(Saved data entries)
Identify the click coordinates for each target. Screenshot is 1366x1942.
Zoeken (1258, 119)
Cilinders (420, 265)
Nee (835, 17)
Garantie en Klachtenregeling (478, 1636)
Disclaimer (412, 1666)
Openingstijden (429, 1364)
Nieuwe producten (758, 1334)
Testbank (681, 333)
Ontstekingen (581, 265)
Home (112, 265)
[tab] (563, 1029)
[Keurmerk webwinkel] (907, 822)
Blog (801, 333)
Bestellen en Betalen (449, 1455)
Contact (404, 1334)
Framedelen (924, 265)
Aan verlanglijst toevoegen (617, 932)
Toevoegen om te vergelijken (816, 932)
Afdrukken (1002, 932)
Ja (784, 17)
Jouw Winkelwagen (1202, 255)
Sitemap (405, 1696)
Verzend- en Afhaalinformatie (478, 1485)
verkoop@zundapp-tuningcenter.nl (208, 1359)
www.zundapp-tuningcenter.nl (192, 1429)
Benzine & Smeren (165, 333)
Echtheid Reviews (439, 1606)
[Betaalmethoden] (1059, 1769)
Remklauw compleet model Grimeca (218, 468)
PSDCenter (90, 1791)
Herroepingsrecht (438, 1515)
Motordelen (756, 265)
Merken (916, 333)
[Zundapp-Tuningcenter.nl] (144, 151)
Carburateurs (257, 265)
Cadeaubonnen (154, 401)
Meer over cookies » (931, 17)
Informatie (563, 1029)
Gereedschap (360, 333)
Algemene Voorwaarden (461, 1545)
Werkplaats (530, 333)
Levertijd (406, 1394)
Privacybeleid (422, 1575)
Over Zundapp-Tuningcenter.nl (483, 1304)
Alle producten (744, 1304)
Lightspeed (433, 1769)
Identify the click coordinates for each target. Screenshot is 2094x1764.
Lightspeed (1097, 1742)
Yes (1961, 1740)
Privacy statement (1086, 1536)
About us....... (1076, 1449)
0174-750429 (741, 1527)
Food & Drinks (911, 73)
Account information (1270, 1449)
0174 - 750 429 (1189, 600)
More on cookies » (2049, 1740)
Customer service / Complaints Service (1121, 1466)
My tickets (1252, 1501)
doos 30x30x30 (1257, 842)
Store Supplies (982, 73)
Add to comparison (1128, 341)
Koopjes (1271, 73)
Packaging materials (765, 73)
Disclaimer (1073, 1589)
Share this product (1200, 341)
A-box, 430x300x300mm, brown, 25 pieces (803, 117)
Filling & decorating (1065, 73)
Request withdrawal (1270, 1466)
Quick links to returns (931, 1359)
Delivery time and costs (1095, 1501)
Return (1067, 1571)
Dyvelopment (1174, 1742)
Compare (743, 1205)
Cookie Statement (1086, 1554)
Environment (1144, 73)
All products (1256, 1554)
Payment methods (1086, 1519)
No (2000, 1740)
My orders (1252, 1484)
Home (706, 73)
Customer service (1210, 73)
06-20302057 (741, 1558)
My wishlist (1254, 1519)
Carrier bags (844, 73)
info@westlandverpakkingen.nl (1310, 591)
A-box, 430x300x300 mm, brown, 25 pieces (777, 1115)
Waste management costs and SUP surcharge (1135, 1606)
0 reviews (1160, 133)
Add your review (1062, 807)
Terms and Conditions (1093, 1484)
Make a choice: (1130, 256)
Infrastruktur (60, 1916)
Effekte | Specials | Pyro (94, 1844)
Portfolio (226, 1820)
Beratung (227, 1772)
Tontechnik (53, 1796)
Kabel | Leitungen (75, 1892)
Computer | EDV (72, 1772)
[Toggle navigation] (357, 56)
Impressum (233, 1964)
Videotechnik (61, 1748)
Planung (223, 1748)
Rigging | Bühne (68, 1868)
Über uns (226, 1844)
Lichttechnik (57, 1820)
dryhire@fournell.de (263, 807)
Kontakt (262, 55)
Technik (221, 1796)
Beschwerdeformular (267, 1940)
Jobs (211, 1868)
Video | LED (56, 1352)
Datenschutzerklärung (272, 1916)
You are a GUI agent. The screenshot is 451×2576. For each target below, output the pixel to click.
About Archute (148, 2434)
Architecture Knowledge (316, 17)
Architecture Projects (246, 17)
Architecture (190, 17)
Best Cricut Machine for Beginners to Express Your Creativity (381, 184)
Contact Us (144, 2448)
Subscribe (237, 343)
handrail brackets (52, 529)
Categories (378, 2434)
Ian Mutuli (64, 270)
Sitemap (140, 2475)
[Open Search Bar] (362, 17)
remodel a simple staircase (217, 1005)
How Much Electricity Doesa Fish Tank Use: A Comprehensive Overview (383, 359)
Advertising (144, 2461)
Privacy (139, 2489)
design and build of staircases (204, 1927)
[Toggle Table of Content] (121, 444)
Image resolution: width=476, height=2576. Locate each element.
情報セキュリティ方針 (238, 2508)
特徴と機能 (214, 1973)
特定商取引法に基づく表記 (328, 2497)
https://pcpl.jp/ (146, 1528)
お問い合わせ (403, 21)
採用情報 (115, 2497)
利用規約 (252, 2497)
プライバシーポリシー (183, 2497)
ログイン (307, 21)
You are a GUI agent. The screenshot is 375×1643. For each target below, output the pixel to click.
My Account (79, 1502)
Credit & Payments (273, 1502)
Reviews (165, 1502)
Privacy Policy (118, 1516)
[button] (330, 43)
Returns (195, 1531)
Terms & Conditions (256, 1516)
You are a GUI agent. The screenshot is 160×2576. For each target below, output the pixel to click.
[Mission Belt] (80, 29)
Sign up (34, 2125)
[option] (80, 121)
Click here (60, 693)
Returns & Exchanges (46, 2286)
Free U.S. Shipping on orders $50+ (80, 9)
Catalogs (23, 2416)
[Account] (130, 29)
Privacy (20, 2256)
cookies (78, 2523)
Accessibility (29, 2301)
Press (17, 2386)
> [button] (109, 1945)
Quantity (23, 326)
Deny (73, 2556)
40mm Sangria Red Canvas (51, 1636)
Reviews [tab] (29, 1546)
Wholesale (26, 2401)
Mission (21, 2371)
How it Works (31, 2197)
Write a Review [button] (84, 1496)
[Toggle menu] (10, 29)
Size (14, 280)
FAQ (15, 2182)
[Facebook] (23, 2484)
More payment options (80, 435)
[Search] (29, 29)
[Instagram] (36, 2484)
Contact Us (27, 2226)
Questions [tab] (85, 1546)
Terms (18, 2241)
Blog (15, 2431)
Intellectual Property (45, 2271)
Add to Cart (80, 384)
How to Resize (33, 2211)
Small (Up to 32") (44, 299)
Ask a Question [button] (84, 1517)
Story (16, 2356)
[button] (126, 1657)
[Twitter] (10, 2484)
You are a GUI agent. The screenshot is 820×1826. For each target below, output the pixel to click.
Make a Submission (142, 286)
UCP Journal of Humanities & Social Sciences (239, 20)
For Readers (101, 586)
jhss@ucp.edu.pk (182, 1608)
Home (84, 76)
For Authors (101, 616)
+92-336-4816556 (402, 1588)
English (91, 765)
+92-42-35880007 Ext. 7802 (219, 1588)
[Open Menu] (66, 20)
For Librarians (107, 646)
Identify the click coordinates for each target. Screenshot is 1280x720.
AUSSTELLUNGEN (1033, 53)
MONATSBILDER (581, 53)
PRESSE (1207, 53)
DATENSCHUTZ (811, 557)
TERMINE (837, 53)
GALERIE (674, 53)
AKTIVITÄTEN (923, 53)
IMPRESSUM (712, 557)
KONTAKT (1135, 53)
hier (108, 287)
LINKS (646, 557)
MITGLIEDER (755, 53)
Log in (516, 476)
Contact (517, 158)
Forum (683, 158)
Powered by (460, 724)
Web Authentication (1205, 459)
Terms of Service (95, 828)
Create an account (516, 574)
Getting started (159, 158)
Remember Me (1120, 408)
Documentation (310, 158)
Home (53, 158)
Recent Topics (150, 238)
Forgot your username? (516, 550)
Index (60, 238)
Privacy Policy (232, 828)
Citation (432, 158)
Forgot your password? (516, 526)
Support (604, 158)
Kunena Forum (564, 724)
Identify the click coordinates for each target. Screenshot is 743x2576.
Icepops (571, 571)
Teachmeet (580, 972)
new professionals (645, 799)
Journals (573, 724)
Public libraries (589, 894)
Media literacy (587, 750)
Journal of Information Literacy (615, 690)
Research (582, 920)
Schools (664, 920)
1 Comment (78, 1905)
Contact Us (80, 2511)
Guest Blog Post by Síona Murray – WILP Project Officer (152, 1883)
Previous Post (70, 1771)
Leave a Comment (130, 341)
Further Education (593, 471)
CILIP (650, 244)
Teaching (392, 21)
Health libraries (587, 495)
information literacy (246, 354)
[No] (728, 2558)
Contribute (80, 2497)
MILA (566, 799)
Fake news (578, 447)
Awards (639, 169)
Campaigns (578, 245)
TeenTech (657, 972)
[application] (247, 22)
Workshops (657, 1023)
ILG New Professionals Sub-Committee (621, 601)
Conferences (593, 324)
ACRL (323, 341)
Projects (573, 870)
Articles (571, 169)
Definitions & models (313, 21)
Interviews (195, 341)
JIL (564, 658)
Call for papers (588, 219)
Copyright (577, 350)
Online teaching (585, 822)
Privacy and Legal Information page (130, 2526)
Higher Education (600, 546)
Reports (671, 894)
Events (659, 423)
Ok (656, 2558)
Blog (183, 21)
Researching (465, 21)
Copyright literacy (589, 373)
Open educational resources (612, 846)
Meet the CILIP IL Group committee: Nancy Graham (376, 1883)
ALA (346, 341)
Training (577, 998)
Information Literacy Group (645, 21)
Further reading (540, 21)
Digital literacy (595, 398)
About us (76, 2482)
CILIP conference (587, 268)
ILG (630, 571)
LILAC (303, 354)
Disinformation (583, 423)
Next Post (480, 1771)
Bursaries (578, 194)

Task objective — From the records above, print only the lines between the one holding "Videotechnik (61, 1748)" and the one holding "Accessibility (29, 2301)", inclusive, exactly as they stand.

Written answer —
Videotechnik (61, 1748)
Planung (223, 1748)
Rigging | Bühne (68, 1868)
Über uns (226, 1844)
Lichttechnik (57, 1820)
dryhire@fournell.de (263, 807)
Kontakt (262, 55)
Technik (221, 1796)
Beschwerdeformular (267, 1940)
Jobs (211, 1868)
Video | LED (56, 1352)
Datenschutzerklärung (272, 1916)
You are a GUI agent. The screenshot is 451×2576. For each target below, output the pixel to click.
About Archute (148, 2434)
Architecture Knowledge (316, 17)
Architecture Projects (246, 17)
Architecture (190, 17)
Best Cricut Machine for Beginners to Express Your Creativity (381, 184)
Contact Us (144, 2448)
Subscribe (237, 343)
handrail brackets (52, 529)
Categories (378, 2434)
Ian Mutuli (64, 270)
Sitemap (140, 2475)
[Open Search Bar] (362, 17)
remodel a simple staircase (217, 1005)
How Much Electricity Doesa Fish Tank Use: A Comprehensive Overview (383, 359)
Advertising (144, 2461)
Privacy (139, 2489)
design and build of staircases (204, 1927)
[Toggle Table of Content] (121, 444)
Image resolution: width=476, height=2576. Locate each element.
情報セキュリティ方針 (238, 2508)
特徴と機能 (214, 1973)
特定商取引法に基づく表記 (328, 2497)
https://pcpl.jp/ (146, 1528)
お問い合わせ (403, 21)
採用情報 (115, 2497)
利用規約 (252, 2497)
プライバシーポリシー (183, 2497)
ログイン (307, 21)
You are a GUI agent. The screenshot is 375×1643. For each target below, output the pixel to click.
My Account (79, 1502)
Credit & Payments (273, 1502)
Reviews (165, 1502)
Privacy Policy (118, 1516)
[button] (330, 43)
Returns (195, 1531)
Terms & Conditions (256, 1516)
You are a GUI agent. The screenshot is 160×2576. For each target below, output the pixel to click.
[Mission Belt] (80, 29)
Sign up (34, 2125)
[option] (80, 121)
Click here (60, 693)
Returns & Exchanges (46, 2286)
Free U.S. Shipping on orders $50+ (80, 9)
Catalogs (23, 2416)
[Account] (130, 29)
Privacy (20, 2256)
cookies (78, 2523)
Accessibility (29, 2301)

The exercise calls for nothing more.